9.2 Model Improvements

The present model and its predictive capabilities can be improved in several ways:

  • Data Collection:

  • Additional Spatial Data: The model could explore more granular spatial datasets, including information on neighborhood-level characteristics, zoning regulations, or land use patterns.

  • External Data Sources: For the sake of this analysis, all data has been sourced from the city’s Open Data portal and the American Community Survey five year estimates. Future iterations could look at other external data sources that are available to complement these datasets.

  • Data Wrangling: The model can be improved by establishing a system to impute missing values.

  • Feature Engineering:

  • Temporal Features: The model can be enhanced the model by including time-related features, such as seasonality, trends, or cyclical patterns in construction permit issuance.

  • Interaction Functions: It could benefit from the creation of new interaction variables or functions that test relations between relevant variables to further understand and predict for spatial autocorrelations.

  • Real Time Updates: The model could explore possibilities for integrating real-time data to capture evolving trends and respond to changing conditions in the city.

  • Stakeholder Involvement: Behavior and social patterns that influence development are hard to capture and therefore not adequately integrated in this model. It may be useful to engage with local community stakeholders and city officials to gain insights into factors that may not be captured in the current datasets.

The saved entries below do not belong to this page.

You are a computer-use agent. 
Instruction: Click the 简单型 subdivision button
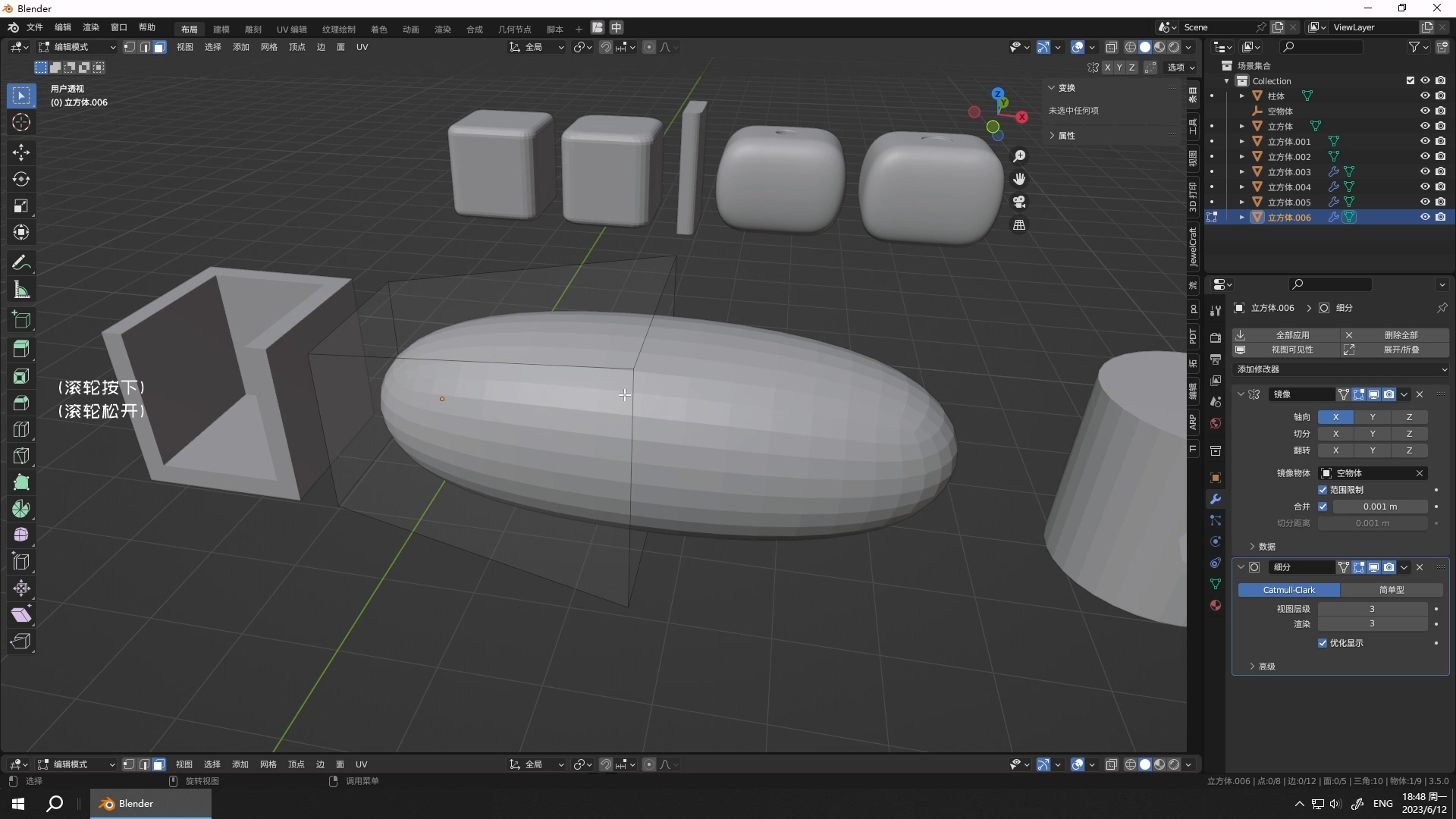click(x=1392, y=590)
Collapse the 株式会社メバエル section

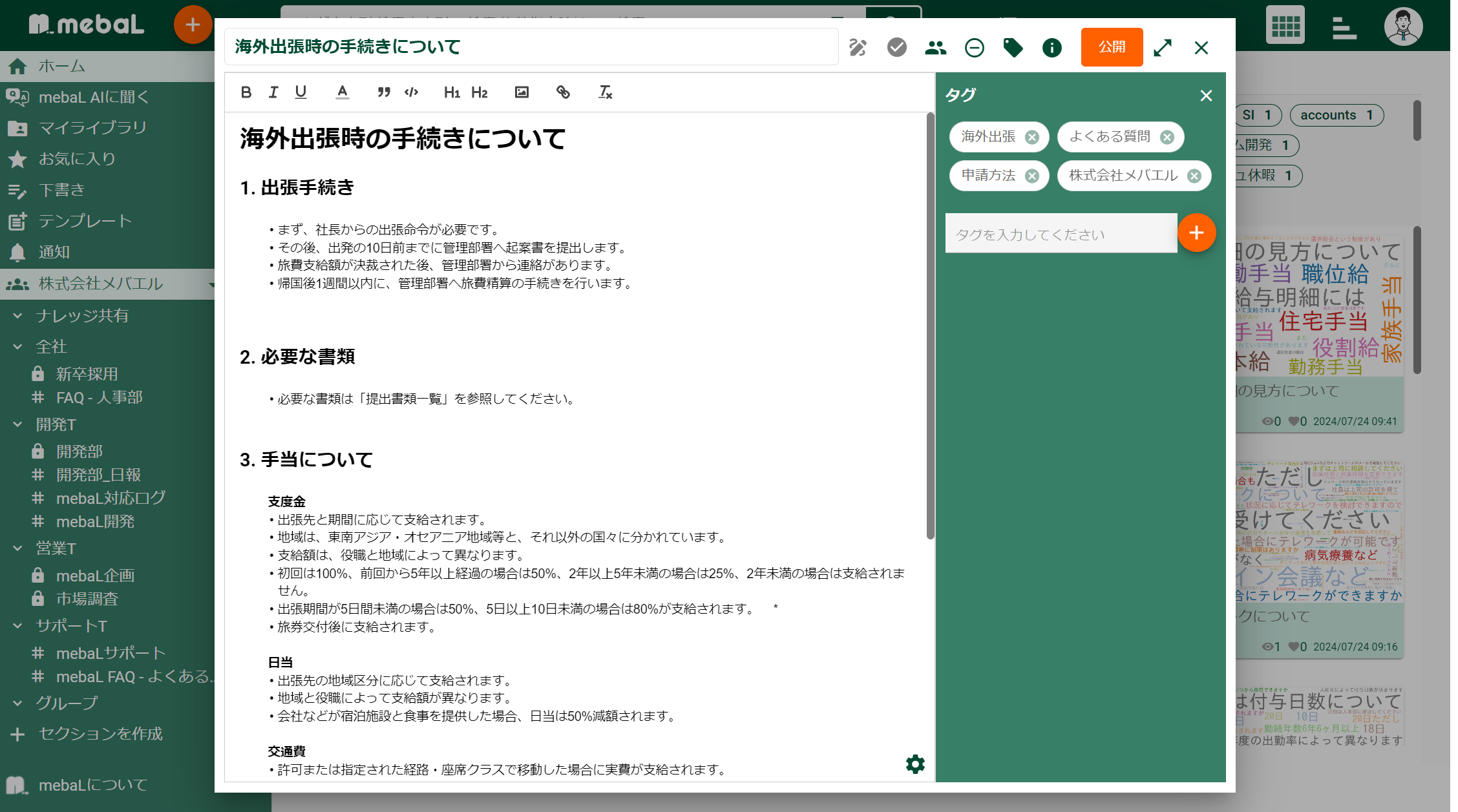click(211, 284)
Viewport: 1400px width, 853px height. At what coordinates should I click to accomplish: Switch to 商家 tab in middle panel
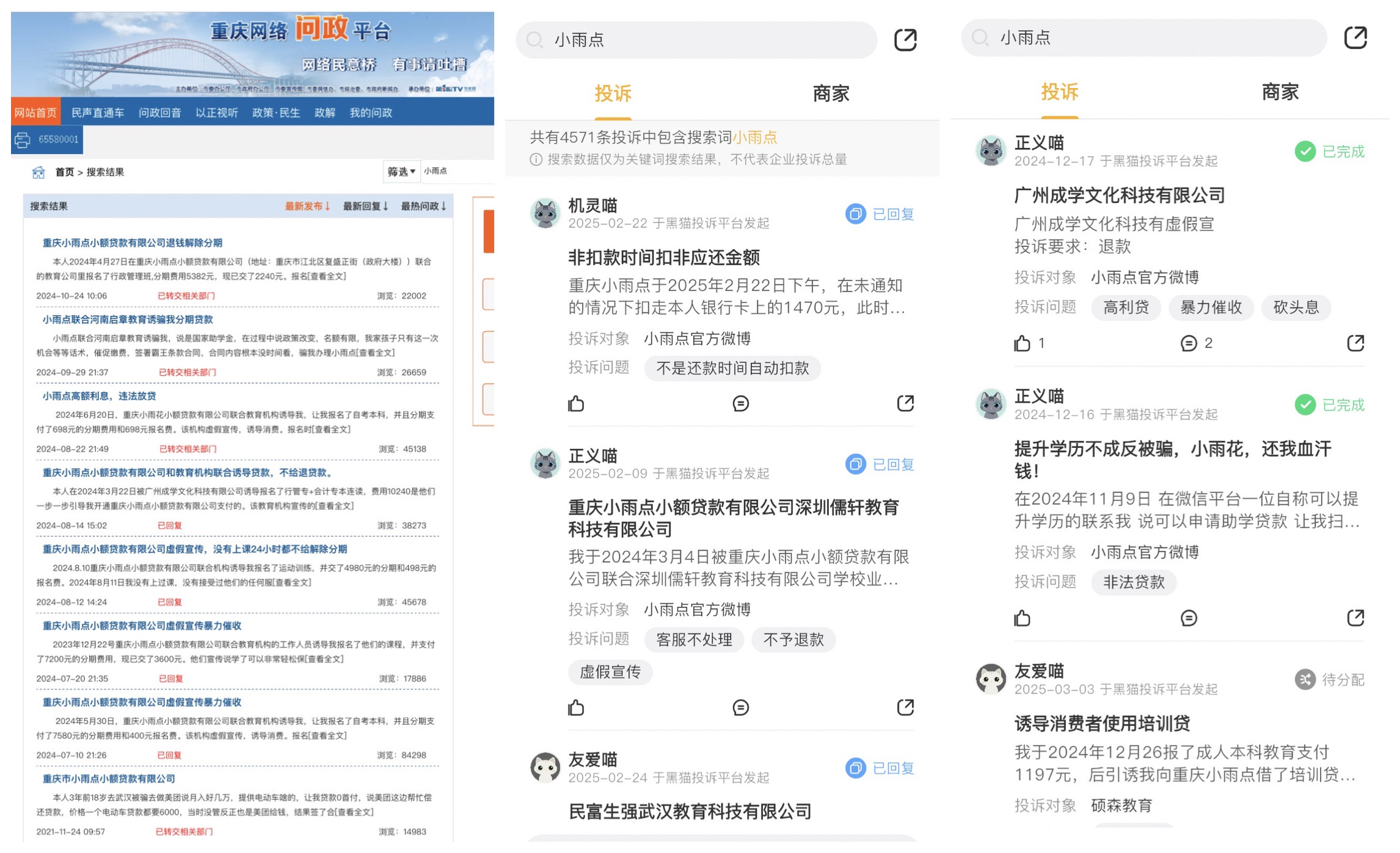[x=830, y=93]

  • Evaluation: The maintenance of this model should involve evaluation of the model’s relevance and effectiveness over time, redefining metrics for measurement of model success as needed.

9.3 Other Areas of Application

While the model has been specifically created with the City of Philadelphia’s Office of Sustainability in mind it can be replicated across different scales and geographies to fulfill different needs and purposes. A few examples are outlined below:

  • Urban Planning: City planners can use the predictions to inform land-use and development policies. Understanding where new construction is likely to occur can aid in creating sustainable and well-balanced urban development plans that consider factors like housing needs, environmental impact, and community well-being.

  • Community Engagement: The predictions can be used to engage with local communities. City officials can communicate upcoming construction projects, involve residents in the planning process, and address concerns related to issues such as gentrification, displacement, and changes in neighborhood character.

  • Infrastructure Planning: Anticipating construction permits can help in planning and expanding city infrastructure. This includes transportation networks, utilities, and other essential services to accommodate the growing needs of the areas expected to experience increased construction.

  • Housing Strategies: For city officials working on housing initiatives, the model can be a valuable tool for predicting demand in specific neighborhoods. This information can guide efforts to create affordable housing, prevent housing shortages, and address housing-related challenges.

  • Risk Management: Understanding the risk of new construction permits can help in developing risk management strategies. This could involve creating policies to handle issues related to housing affordability, displacement, and maintaining the cultural and social fabric of neighborhoods.

It is important to note that while the model provides valuable insights, we recommend that it be used as a complement to local knowledge and expertise. The predictions should be interpreted in the context of broader city sustainability and planning goals, community needs, and ethical considerations to ensure responsible and inclusive decision-making.